**SOURCE DOCUMENT**

::::::::

I rather expected that hangars are in vacuum, at least partially due to them being made out of tritanium which has stability problems in warm atmosphere.

If Tritanium is so sensitive, why don't ships spontaneously combust from the internal atmosphere which surely must be pressurized and oxygenated to allow a crew to operate?

The "ohh noooo the trit will expload!" argument just makes no sense at all.

[Julianus Soter]

Could not the 'concrete' be some kind of compactified regolith torn up from the surface of the countless moons? Why bother forging steel when a clump of dirt holds air just as well, when properly shaped?

[lallara zhuul]

No wonder my ship flies like a brick.

It's mostly made out of concrete.

[Horatius Caul]

And if the insides of the ship can be protected from the internal atmosphere, I'm pretty sure that the hull, armour and shields can be made atmosphere-resistant as well.

[Orthic]

And if the insides of the ship can be protected from the internal atmosphere, I'm pretty sure that the hull, armour and shields can be made atmosphere-resistant as well.

From an engineering standpoint, that begs the question: Why? Sure, we can make the inside and outside of a ship safe for contact with air, but given that ships spend most of their time in vacuum, is it worth it? Sealing the crew section may be expensive, so sealing that outside of the ship would be wasteful if not absolutely necessary.

[Alain Colcer]

I rather expected that hangars are in vacuum, at least partially due to them being made out of tritanium which has stability problems in warm atmosphere.

The above has been the smallest yet most problematic piece of prime fiction ever....the main ingredient to build anything in space, is reactive to oxygen......way to go.

[Kybernetes Moros]

Regarding the whole 'ships are made of tritanium' thing, I was always under the impression that the hulls of the ships would be some flavour of alloy. Pure metals are relatively soft, so to alloy it with whatever seems pretty logical for the the purposes of armour plating and (probably?) handles the issue of it destabilising at normal temperatures / pressures / whatever it is that sets it off.

Bear in mind that structural engineering isn't necessarily a strong point of mine.

[Orthic]

Regarding the whole 'ships are made of tritanium' thing, I was always under the impression that the hulls of the ships would be some flavour of alloy. Pure metals are relatively soft, so to alloy it with whatever seems pretty logical for the the purposes of armour plating and (probably?) handles the issue of it destabilising at normal temperatures / pressures / whatever it is that sets it off.

::::::::

**INFORMATION GIVEN**
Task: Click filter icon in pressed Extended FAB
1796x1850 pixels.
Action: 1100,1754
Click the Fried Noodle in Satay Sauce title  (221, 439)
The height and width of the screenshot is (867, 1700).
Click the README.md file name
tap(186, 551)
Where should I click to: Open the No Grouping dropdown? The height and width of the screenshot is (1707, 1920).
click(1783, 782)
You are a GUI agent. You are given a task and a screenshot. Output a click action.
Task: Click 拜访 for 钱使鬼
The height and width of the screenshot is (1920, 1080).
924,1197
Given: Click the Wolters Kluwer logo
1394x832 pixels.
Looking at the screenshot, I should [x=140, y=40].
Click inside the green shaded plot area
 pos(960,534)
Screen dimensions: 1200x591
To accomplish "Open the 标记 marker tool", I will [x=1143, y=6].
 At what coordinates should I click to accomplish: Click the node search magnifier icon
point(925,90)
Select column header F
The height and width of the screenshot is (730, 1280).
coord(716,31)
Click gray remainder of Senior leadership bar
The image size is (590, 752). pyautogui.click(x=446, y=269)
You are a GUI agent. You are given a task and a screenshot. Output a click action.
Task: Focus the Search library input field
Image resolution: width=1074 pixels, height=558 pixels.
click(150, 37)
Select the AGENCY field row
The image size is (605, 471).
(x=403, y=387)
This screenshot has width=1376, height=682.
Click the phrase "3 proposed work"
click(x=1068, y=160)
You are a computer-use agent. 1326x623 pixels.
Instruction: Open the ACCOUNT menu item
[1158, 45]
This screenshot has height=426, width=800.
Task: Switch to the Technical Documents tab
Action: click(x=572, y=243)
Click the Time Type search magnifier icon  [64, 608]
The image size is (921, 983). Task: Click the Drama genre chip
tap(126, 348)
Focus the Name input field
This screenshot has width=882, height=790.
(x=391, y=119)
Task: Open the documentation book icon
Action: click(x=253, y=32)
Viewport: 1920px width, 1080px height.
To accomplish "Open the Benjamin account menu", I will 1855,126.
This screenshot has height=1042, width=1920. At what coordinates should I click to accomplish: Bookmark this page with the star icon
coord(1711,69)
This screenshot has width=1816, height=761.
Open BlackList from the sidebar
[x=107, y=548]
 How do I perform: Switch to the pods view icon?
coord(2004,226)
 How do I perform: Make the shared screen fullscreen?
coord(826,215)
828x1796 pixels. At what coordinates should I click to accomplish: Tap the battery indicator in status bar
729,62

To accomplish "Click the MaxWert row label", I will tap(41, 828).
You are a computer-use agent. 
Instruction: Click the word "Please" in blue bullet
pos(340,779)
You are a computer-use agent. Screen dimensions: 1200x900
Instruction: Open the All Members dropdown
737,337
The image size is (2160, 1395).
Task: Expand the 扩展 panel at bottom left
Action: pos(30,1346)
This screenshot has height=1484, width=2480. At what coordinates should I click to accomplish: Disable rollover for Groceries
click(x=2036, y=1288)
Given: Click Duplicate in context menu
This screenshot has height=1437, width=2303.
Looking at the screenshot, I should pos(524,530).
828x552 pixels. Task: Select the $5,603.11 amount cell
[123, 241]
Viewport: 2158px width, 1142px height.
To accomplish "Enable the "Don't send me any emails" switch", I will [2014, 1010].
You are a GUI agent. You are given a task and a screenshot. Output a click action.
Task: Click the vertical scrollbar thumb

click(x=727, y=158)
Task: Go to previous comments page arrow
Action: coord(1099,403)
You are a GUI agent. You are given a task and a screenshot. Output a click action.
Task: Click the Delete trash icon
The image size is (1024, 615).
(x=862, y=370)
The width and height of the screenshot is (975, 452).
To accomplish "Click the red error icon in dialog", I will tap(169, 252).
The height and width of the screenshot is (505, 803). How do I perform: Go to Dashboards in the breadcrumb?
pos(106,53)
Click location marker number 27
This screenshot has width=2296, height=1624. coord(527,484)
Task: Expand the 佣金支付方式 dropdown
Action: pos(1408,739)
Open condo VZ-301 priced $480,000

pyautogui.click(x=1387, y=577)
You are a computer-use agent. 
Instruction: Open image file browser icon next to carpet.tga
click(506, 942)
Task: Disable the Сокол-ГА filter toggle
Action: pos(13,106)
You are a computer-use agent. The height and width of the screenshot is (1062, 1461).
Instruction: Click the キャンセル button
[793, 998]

::::::::

**THE TASK**
From the forum thread about tritanium ships, reproduce word for word the passage that begins at "[Kybernetes Moros]" and stops after "point of mine.".

**RESULT**
[Kybernetes Moros]

Regarding the whole 'ships are made of tritanium' thing, I was always under the impression that the hulls of the ships would be some flavour of alloy. Pure metals are relatively soft, so to alloy it with whatever seems pretty logical for the the purposes of armour plating and (probably?) handles the issue of it destabilising at normal temperatures / pressures / whatever it is that sets it off.

Bear in mind that structural engineering isn't necessarily a strong point of mine.